_Material to process_.
begin

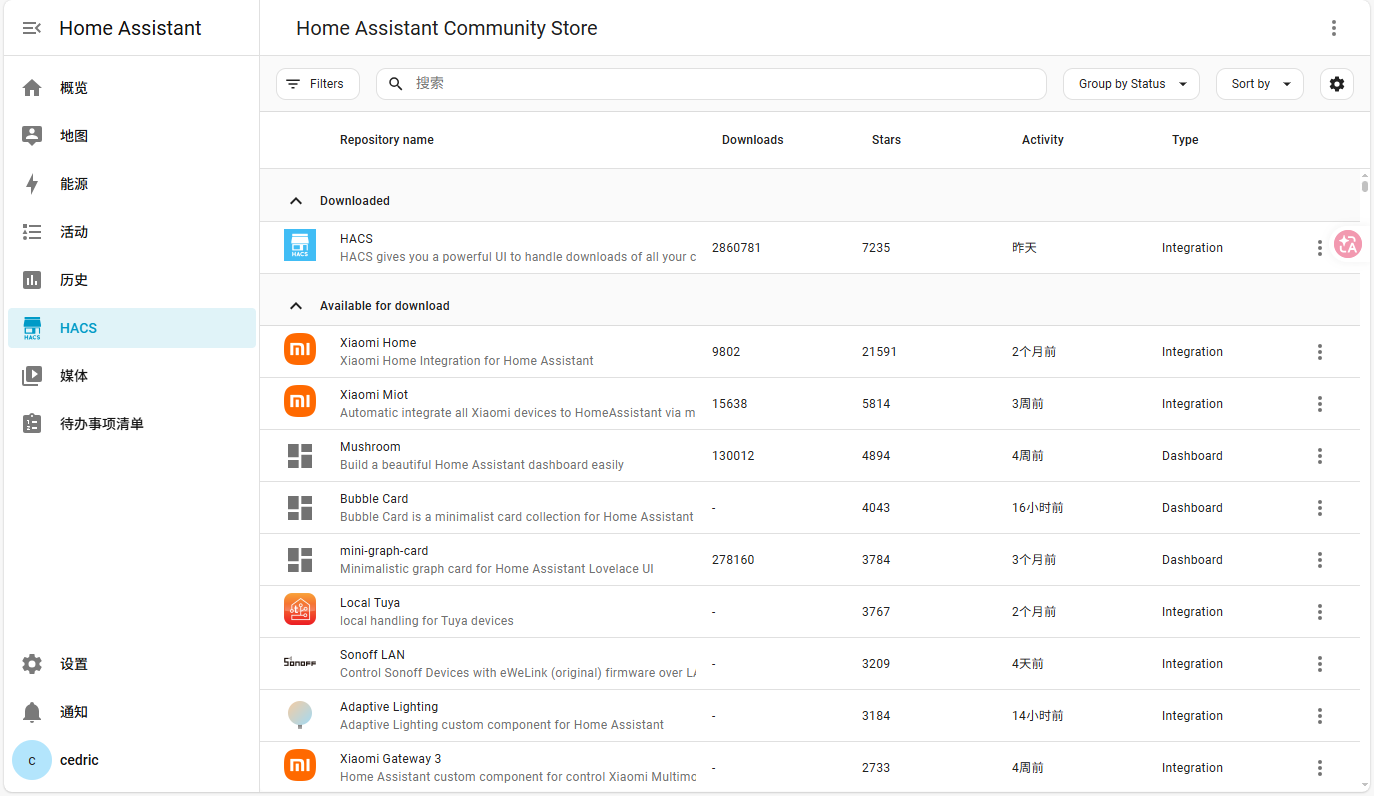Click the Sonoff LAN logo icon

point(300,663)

end
begin

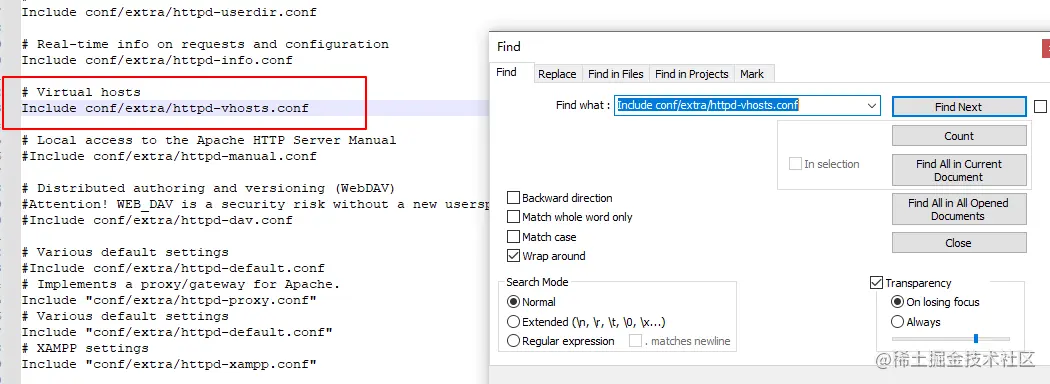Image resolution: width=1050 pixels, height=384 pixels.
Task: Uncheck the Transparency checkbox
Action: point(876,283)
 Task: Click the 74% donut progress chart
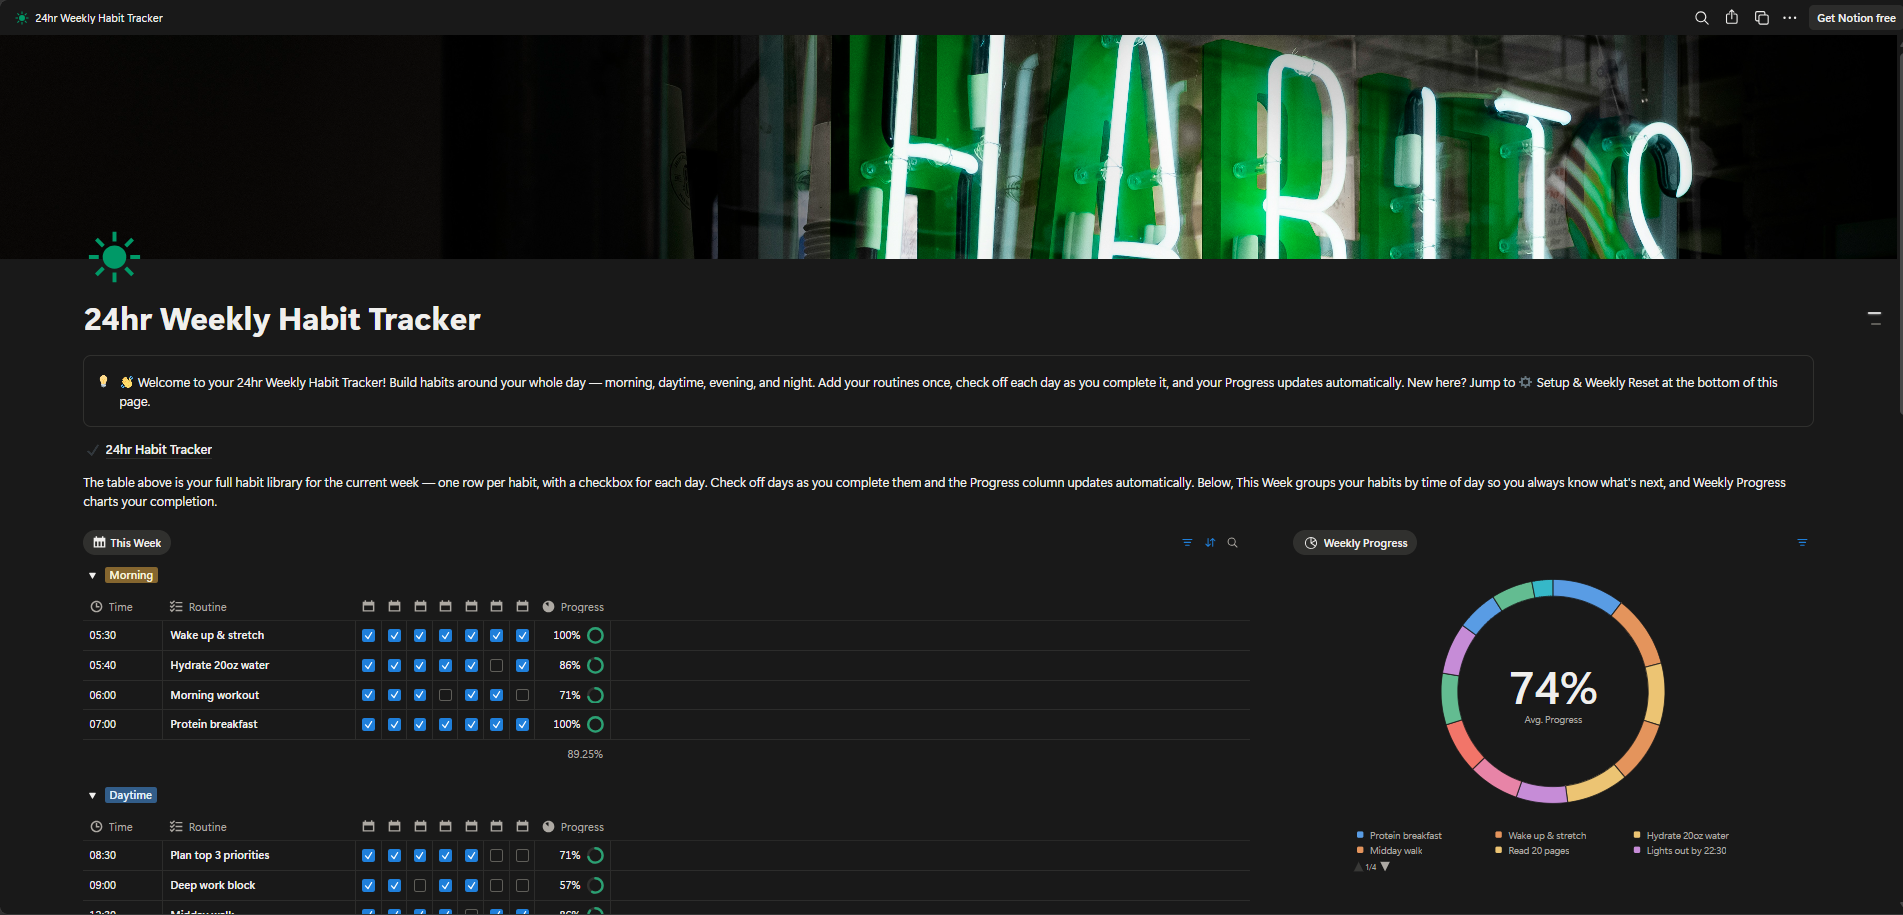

end
begin

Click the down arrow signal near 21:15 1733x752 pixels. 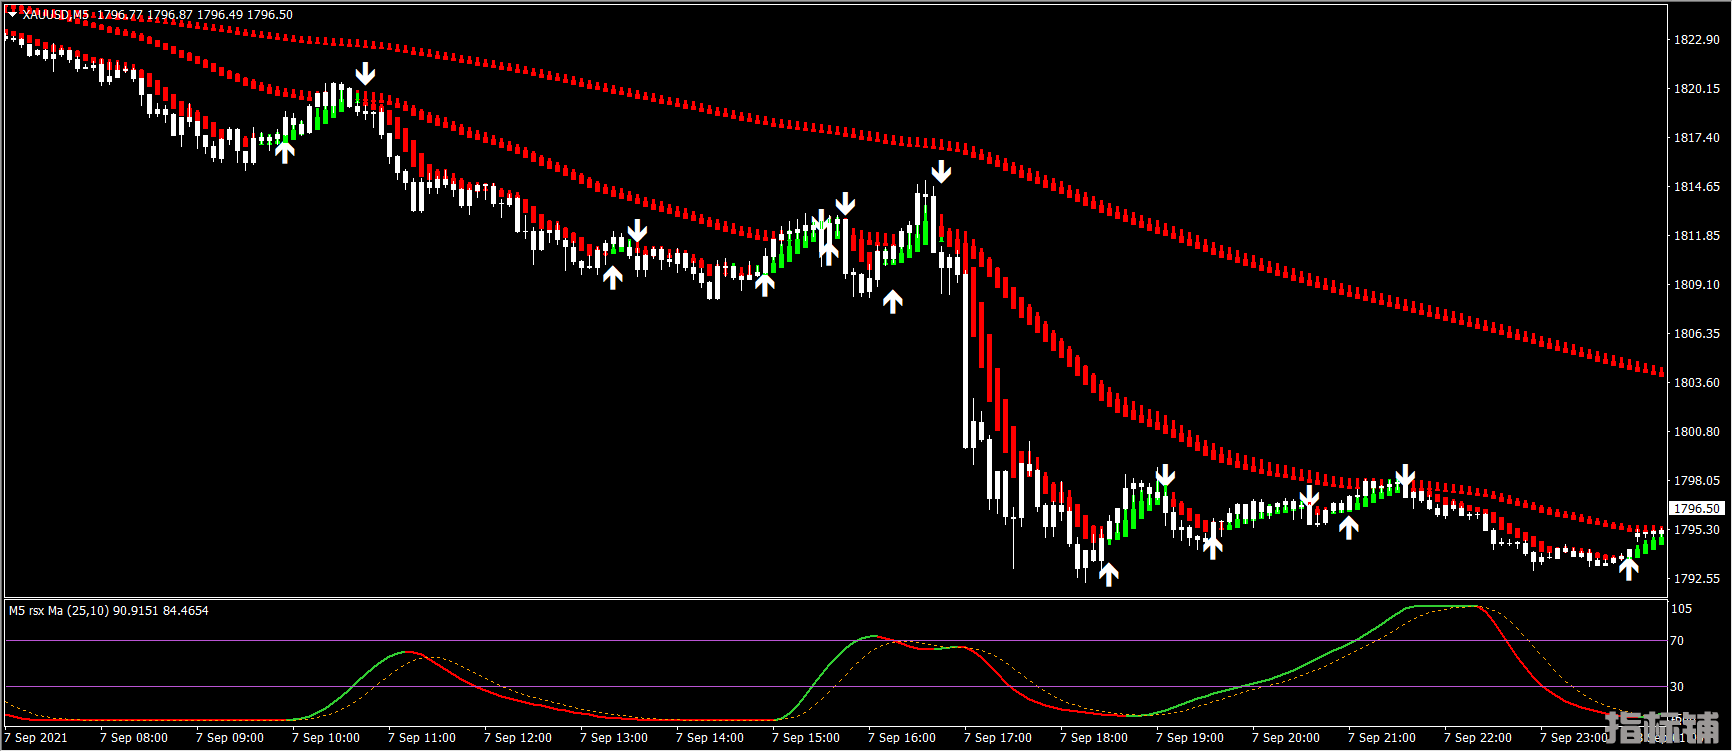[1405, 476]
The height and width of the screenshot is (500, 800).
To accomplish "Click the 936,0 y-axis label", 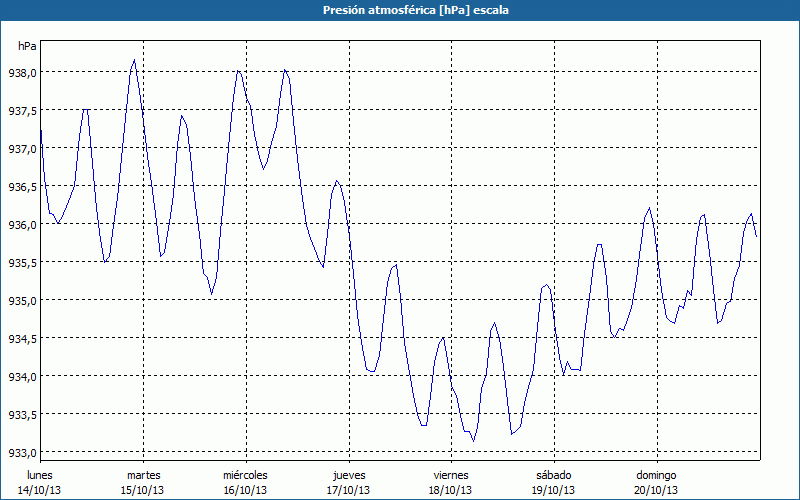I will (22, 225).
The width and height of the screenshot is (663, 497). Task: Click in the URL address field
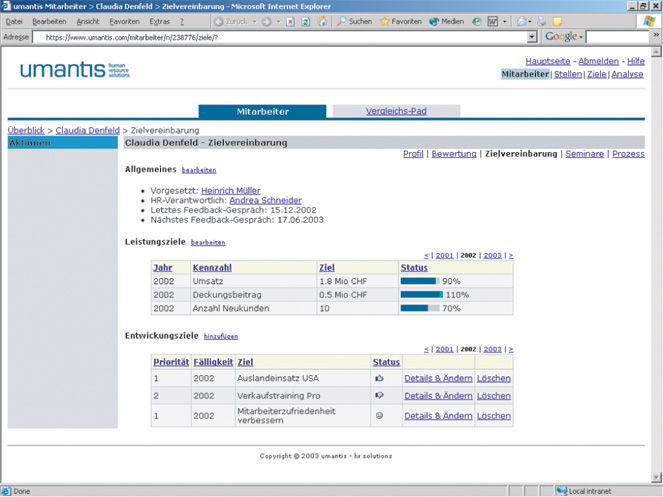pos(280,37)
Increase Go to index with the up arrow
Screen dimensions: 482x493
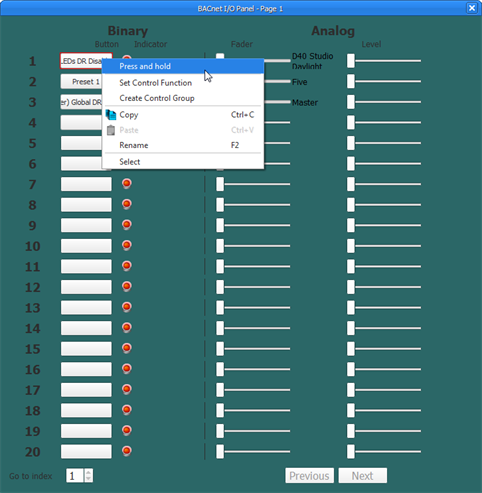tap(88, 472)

end

_Job_. Edit the records beginning at the line that contains "The width and" and continuing through the line that contains "tap(88, 472)" by replacing "URL address field" with "browser address field" and leaving everything else unchanged. Write out only those lines, and leave the pictures out.

_Exercise solution_.
The width and height of the screenshot is (663, 497). Task: Click in the browser address field
pos(280,37)
Increase Go to index with the up arrow
Screen dimensions: 482x493
tap(88, 472)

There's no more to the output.